In Tennard, the Court rejected a Fifth Circuit test that barred the consideration of mitigating evidence unless “the criminal act was attributable to this severe permanent condition.” 542 U.S. at 283, 124 S.Ct. 2562. The Court held that “a State cannot bar the consideration of ... evidence if the sentencer could reasonably find that it warrants a sentence less than death.” Id. at 285, 124 S.Ct. 2562 (internal quotation marks and citation omitted).
In Smith the Court explicitly rejected a Texas court’s refusal to consider mitigating evidence unless there was a “nexus” between the mitigating circumstance and the murder. 543 U.S. at 45, 125 S.Ct. 400. The Court found that such a “nexus test” was a “a test [it had] never countenanced and now ... unequivocally rejected.” Id. Tennard and Smith are retroactively applicable. See Schad v. Ryan, 606 F.3d 1022, 1045 (9th Cir.2010) (per curiam) {“Tennard and Smith are retroactively applicable to the Arizona Supreme Court’s ... decision in this case.”); see also Styers v. Schriro, 547 F.3d 1026, 1035-36 (9th Cir.2008) (applying Smith retroactively).
At the time of Williams’ trial, Arizona courts recognized a nexus test similar to those rejected in Tennard and Smith. See, e.g., State v. Djerf 191 Ariz. 583, 959 P.2d 1274, 1289 (1998) (“The trial court considered the evidence but found it irrelevant and declined to give it weight because proof was lacking that [the defendant’s] family background had any effect on the crimes.”). This court has repeatedly ordered habeas petitioners resentenced when the death penalty rested upon Arizona courts’ use of this unconstitutional test. See, e.g., Lambright, 490 F.3d at 1114-15; Styers, 547 F.3d at 1035-36.

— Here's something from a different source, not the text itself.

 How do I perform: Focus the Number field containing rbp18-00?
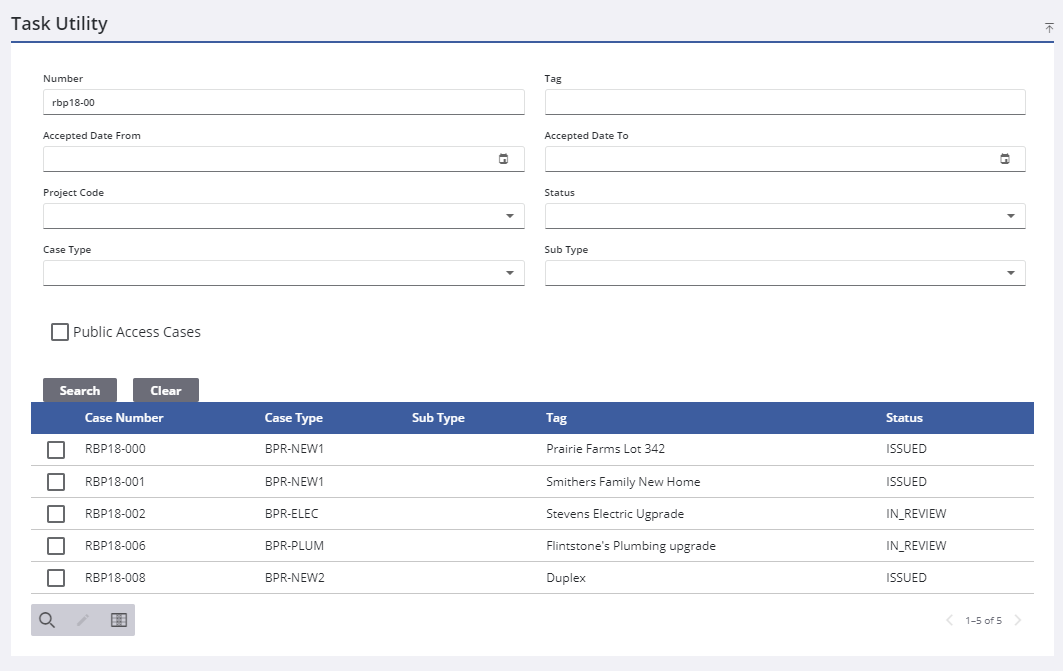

The Arizona Supreme Court made the same error in this case and we must reach the same result. By holding that “drug use cannot be a mitigating circumstance of any kind” unless Williams demonstrated “some impairment at the time of the offense,” the Arizona Supreme Court imposed a “nexus” requirement contrary to Eddings, Lockett, Tennard, and Smith. The Arizona courts had discretion as to the weight to be given Williams’ drug addiction, but erred by refusing to consider it at all unless he proved it was a factor in the crime. We thus vacate the death sentence, reverse, and remand for issuance of a writ of habeas corpus. “Further sentencing by the state court shall be conducted in conformance with applicable law.” Lambright, 490 F.3d at 1128.
IV. Williams’ Remaining Claims
Williams’ brief to this court raised a number of issues the district court declined to certify. The district court found these issues procedurally barred and did not consider them on the merits. We have reviewed the district court’s decision and reviewed the record and decline to certify any additional issues.
CONCLUSION
We vacate the judgment of the district court denying the petition and remand for *1272an in-court evidentiary hearing on the petitioner’s Brady claim challenging the conviction. We also remand with instructions to grant the petition on petitioner’s claim of denial of due process at sentencing for failure to consider all mitigating circumstances. We otherwise affirm the denial of relief.
AFFIRMED in part, VACATED in part, and REMANDED.